Project Alloy capitalizes on the concept of merged reality – a combination of virtual and augmented reality – which means that users can see others using the headset, and there is seamless tracking built into it that enables a physical room to transform into a virtual room.

Krzanich stressed the importance of virtual reality in various areas: "The physical and visual worlds are emerging," he said. "We want to show how travel is changed by VR, how work is changed by VR, and how gaming is changed by VR."

For instance, virtual reality can have an impact in a work setting with solar panel inspectors, said Krzanich. Solar panels need to be inspected regularly – but if VR capabilities are added to a drone the inspectors can look wherever they want in 360 degrees, enabling the inspection to be executed remotely.

Ted Schilowitz, co-founder of HypeVR, an Intel partner based in San Diego, said his company has made what it calls the first walk-around VR experience -- so that users can actually move around within a virtual reality environment – and Intel technology is at the heart of that experience.

"We want to advance the concept of what video is at its core," said Schilowitz. "This requires massive amounts of computing, which is why we partnered with Intel."

Intel, Santa Clara, Calif., also is trying to change the game around how virtual reality impacts sports and entertainment.
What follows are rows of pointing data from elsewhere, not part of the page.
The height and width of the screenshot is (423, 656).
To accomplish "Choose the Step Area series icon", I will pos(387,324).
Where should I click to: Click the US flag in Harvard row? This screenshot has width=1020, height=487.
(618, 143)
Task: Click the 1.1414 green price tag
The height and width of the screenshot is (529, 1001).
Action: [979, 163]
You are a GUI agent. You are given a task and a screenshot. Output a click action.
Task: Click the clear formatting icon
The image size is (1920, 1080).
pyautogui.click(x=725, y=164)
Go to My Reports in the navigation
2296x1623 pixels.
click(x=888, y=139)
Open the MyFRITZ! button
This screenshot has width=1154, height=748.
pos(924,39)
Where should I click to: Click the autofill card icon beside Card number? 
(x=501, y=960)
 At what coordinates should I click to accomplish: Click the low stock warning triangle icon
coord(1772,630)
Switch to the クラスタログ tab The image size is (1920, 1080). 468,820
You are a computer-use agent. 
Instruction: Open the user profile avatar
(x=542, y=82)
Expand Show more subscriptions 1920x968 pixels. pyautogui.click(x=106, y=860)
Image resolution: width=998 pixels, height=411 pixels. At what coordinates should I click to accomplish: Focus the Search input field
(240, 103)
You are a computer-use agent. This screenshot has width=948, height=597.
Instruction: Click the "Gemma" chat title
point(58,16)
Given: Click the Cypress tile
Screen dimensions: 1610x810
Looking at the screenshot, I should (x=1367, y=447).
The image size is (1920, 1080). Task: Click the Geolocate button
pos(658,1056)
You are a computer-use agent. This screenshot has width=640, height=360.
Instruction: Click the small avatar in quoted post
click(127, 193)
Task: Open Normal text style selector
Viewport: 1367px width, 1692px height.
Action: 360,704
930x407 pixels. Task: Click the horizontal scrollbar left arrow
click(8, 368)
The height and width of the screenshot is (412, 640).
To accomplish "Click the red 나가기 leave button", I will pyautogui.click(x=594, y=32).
In 2016, the company acquired virtual reality startup Voke and is working to enable VR enthusiasts to watch sports games live – in virtual reality.

"You can be transformed to a sporting event, a concert, or even the front seat of an awards show," stressed Krzanich.

Moving forward, Krzanich stressed Intel's future plans to continue to invest in virtual reality experiences.

"With any new technology, it's always been about hardware and software, or content," he said. "We think these experiences are where virtual reality is going."